** SUPPLIED DATA follows **

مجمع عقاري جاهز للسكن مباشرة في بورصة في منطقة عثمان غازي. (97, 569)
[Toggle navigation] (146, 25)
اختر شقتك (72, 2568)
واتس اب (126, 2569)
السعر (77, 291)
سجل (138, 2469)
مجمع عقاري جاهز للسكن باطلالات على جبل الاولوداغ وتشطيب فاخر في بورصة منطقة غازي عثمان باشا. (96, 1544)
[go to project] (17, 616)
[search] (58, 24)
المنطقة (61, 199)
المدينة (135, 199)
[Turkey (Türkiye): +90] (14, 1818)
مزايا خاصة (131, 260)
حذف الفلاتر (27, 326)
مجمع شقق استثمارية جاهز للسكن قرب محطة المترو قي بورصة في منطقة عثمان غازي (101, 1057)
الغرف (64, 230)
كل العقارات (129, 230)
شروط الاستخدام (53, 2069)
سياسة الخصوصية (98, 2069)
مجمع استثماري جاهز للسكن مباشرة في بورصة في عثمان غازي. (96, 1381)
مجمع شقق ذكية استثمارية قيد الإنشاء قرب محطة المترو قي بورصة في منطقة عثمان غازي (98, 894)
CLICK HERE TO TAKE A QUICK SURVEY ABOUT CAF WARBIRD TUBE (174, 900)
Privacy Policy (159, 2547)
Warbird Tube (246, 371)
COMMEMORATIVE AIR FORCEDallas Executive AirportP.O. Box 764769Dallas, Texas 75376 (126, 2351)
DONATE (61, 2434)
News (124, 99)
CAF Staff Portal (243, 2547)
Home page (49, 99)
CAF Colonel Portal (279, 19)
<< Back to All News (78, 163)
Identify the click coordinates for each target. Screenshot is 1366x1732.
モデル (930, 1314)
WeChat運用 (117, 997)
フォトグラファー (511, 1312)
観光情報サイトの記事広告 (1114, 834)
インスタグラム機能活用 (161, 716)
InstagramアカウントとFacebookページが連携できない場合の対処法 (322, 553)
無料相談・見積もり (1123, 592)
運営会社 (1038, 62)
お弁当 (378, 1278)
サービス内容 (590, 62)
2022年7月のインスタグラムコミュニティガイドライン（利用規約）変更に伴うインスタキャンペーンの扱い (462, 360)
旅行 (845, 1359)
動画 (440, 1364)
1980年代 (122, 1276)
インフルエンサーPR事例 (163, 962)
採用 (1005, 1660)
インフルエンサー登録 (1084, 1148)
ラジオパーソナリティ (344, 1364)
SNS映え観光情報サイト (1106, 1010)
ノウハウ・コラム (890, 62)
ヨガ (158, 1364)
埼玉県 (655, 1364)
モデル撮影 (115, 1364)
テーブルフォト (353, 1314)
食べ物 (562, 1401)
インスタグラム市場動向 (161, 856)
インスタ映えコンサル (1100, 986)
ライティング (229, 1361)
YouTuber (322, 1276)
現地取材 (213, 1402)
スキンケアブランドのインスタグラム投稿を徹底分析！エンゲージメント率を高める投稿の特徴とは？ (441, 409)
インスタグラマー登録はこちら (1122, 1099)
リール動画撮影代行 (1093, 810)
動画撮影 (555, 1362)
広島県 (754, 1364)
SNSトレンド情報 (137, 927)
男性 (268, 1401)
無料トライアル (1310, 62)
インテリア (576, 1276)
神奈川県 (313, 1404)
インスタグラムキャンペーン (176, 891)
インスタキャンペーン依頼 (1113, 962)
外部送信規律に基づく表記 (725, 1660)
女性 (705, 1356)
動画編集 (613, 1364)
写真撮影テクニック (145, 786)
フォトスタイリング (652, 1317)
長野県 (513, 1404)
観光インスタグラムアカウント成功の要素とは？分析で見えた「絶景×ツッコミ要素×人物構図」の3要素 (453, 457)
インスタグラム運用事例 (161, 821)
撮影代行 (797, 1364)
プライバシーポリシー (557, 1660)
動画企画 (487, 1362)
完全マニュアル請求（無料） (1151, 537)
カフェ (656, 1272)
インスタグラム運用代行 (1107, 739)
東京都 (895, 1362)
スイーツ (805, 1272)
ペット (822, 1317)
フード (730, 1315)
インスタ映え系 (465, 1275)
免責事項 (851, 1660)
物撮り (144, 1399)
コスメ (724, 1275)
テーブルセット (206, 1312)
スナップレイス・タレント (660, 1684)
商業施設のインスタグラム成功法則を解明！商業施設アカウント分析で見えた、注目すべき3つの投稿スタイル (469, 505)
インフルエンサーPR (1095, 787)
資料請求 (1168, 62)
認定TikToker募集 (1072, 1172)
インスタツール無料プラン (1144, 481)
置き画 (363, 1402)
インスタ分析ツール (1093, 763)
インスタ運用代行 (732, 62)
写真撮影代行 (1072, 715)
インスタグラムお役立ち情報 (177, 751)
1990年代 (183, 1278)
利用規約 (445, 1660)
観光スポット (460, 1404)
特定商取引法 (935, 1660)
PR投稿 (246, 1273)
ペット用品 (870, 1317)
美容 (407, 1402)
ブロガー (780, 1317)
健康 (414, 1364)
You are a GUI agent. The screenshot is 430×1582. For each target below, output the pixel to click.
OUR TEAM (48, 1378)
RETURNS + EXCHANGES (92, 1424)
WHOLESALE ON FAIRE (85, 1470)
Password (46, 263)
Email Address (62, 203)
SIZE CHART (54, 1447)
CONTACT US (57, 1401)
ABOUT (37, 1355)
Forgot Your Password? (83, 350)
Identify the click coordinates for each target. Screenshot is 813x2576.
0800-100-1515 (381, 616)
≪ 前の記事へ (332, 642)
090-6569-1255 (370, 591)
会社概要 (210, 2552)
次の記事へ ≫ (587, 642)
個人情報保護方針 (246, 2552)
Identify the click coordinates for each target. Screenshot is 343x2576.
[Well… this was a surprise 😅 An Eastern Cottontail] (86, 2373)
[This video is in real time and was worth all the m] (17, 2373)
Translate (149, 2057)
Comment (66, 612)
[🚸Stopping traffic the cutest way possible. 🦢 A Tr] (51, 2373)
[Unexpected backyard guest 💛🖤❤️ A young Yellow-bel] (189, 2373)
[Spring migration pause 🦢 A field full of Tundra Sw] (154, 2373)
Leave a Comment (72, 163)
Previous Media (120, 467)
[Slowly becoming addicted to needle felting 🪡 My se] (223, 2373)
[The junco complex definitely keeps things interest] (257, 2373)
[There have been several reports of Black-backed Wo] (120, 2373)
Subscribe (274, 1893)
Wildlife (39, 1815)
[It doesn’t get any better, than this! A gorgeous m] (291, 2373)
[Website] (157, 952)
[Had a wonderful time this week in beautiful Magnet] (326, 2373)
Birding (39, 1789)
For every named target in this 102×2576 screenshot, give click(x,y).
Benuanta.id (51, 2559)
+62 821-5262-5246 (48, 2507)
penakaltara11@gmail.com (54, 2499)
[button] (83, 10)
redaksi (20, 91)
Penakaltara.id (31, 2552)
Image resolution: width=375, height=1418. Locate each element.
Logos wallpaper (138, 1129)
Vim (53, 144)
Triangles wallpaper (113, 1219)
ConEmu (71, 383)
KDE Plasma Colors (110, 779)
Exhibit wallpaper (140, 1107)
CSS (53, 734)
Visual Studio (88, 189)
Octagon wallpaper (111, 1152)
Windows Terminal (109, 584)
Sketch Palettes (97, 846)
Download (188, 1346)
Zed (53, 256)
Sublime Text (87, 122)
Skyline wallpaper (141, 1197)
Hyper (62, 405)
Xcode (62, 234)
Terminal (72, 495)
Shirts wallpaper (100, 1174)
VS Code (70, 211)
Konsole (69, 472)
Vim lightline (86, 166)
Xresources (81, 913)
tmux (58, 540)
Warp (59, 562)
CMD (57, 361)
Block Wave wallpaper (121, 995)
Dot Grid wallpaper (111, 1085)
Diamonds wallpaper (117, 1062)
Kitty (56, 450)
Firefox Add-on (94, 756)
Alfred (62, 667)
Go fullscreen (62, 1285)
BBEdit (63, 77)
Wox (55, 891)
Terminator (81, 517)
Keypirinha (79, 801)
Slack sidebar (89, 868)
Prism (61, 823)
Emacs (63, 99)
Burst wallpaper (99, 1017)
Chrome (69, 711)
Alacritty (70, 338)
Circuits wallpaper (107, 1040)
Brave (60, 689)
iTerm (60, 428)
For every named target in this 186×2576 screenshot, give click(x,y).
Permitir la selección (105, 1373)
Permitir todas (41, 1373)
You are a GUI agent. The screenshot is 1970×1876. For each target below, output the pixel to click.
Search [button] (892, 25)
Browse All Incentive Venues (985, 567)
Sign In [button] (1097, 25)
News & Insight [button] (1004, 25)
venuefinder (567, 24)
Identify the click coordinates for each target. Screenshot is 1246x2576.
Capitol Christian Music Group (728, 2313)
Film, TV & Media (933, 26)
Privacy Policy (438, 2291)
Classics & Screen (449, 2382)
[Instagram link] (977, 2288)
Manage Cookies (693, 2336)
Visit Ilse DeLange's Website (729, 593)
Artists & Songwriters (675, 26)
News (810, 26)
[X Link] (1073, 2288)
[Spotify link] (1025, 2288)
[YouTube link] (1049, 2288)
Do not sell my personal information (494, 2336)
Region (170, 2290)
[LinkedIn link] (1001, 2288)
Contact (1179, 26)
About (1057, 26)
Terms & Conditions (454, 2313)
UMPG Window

** End of SUPPLIED DATA **

**WHAT YOU WILL DO**
Copy every line of the records above that holds the word "للسكن".

**RESPONSE TO THIS EXERCISE**
مجمع عقاري جاهز للسكن مباشرة في بورصة في منطقة عثمان غازي. (97, 569)
مجمع عقاري جاهز للسكن باطلالات على جبل الاولوداغ وتشطيب فاخر في بورصة منطقة غازي عثمان باشا. (96, 1544)
مجمع شقق استثمارية جاهز للسكن قرب محطة المترو قي بورصة في منطقة عثمان غازي (101, 1057)
مجمع استثماري جاهز للسكن مباشرة في بورصة في عثمان غازي. (96, 1381)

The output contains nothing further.